By now, city Parks and Recreation Department workers have scrubbed the word, but the ugly taste remains. This cannot be who we become.
This scrawl on the plaque might have been the first recorded incident of anti-Semitism in Santa Fe in 2019, but one incident is one too many. Especially coming in the week after a gunman shot up a synagogue in San Diego, killing one woman and injuring three others. That shooting came six months after a shooting at a synagogue in Pittsburgh left 11 people dead.

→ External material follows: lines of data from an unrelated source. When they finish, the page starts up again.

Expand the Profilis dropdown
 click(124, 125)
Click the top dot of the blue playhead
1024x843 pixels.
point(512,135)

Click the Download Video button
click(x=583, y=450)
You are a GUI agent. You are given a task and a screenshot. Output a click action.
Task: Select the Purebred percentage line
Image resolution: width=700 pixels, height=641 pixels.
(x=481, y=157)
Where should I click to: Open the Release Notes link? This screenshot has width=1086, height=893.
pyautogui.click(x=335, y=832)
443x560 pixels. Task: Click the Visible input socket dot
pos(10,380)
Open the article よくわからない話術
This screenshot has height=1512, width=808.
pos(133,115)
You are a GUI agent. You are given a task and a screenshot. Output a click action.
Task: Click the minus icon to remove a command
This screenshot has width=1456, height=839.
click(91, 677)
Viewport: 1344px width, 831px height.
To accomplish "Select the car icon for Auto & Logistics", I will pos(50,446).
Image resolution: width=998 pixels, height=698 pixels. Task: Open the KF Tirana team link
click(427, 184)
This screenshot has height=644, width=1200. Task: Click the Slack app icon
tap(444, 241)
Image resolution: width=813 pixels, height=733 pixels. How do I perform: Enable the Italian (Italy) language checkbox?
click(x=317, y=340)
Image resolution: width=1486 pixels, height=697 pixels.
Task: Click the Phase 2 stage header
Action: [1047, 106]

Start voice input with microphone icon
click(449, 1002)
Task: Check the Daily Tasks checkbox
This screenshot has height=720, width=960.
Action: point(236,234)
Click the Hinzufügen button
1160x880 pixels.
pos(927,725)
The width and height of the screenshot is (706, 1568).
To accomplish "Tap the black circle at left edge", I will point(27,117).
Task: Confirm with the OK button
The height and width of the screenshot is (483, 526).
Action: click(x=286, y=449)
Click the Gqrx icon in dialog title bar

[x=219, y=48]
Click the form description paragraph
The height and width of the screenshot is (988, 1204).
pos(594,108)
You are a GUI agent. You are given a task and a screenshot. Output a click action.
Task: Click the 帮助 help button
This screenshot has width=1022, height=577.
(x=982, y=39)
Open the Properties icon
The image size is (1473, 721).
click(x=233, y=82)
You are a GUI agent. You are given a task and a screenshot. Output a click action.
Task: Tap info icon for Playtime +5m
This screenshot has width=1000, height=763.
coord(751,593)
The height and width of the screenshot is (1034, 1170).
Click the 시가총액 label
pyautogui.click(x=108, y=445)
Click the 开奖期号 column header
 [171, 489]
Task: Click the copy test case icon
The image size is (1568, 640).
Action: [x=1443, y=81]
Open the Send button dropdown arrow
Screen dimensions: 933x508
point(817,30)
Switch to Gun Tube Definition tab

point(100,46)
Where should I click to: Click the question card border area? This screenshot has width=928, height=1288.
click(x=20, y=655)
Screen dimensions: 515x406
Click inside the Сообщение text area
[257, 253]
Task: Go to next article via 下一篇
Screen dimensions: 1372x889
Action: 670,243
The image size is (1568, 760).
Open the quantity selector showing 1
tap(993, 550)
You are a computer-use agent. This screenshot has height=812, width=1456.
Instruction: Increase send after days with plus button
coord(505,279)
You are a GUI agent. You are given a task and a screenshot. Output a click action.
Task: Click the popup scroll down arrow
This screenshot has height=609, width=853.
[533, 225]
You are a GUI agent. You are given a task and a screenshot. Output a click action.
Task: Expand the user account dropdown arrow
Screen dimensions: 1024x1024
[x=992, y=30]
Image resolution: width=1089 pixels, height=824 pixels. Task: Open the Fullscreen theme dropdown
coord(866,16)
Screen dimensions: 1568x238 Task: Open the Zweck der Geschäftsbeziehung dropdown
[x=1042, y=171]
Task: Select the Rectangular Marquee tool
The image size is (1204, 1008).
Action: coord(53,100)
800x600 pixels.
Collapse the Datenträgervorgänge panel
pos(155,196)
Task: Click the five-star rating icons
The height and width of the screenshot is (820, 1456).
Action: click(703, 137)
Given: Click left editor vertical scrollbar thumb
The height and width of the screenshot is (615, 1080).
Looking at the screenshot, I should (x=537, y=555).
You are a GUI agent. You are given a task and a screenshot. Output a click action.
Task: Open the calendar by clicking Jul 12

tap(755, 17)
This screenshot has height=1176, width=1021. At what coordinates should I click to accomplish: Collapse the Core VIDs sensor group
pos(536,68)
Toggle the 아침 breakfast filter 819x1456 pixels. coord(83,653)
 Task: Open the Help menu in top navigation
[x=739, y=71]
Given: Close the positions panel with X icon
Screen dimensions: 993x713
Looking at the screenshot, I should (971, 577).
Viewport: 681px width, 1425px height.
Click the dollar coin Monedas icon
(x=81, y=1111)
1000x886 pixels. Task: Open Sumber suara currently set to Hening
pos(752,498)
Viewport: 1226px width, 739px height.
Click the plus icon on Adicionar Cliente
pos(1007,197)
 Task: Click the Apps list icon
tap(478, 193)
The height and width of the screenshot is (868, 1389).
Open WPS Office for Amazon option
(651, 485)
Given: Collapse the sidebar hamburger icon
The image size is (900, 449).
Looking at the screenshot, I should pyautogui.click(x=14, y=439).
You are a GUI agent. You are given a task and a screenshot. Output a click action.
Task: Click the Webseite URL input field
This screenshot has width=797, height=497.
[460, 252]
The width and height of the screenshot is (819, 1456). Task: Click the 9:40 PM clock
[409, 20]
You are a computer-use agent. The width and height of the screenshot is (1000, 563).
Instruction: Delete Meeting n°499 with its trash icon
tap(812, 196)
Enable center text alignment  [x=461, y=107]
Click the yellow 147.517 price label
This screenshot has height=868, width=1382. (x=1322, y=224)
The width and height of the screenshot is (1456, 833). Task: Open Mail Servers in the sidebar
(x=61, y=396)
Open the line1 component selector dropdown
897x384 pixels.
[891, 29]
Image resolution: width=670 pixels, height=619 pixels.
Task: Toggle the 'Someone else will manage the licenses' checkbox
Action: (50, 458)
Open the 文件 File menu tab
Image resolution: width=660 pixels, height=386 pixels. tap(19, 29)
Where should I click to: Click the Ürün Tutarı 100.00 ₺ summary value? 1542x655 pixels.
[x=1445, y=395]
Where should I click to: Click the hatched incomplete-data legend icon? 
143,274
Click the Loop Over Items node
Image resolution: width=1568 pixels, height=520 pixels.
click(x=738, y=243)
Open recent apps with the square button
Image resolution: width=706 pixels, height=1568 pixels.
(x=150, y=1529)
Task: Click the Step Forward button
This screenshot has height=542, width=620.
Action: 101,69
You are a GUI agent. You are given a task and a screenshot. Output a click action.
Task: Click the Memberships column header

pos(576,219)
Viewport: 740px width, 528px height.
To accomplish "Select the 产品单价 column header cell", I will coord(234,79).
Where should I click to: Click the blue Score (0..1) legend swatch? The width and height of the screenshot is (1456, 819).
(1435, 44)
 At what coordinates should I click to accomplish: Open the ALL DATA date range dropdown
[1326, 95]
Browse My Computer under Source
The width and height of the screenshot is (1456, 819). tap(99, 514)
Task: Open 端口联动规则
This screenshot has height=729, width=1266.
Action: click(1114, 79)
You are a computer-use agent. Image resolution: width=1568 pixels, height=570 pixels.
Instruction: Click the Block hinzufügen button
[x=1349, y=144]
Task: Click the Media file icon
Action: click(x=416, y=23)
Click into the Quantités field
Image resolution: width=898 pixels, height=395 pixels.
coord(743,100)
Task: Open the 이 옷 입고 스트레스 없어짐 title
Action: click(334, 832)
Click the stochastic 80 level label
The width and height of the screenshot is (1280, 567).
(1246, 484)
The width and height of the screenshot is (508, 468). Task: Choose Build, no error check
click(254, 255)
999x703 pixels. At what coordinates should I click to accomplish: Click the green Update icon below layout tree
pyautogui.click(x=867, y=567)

In New Mexico, the Anti-Defamation League said intolerance in New Mexico is growing more commonplace. The league, which tracks incidents of anti-Semitism and acts of hate across the United States, record eight acts of anti-Semitism against Jews in New Mexico last year. That’s one of our worst showings.
New Mexico has had years with one, two, even no incidents of hate recorded against Jews since 2008. The year of 2017 was an outlier, with 15 incidents confirmed. We must ensure that such hatefulness is on the decline and make zero incidents our common goal.
As Rabbi Neil Amswych of Temple Beth Shalom told reporter Sarah Halasz Graham: “This act is just a symptom of the wave of intolerance that is sweeping across this nation, particularly in the last few years, stoked by inflammatory rhetoric from the highest office in the land.”
For better role models, we need to look to each other and to that longtime Santa Fe tradition of tolerance and respect for all.
This is not a perfect community, living in mythical tri-cultural harmony. But Santa Fe has been — and continues to be — a place that strives to be welcoming and kind. In dark times, we must hold fast to that legacy and share it with the world.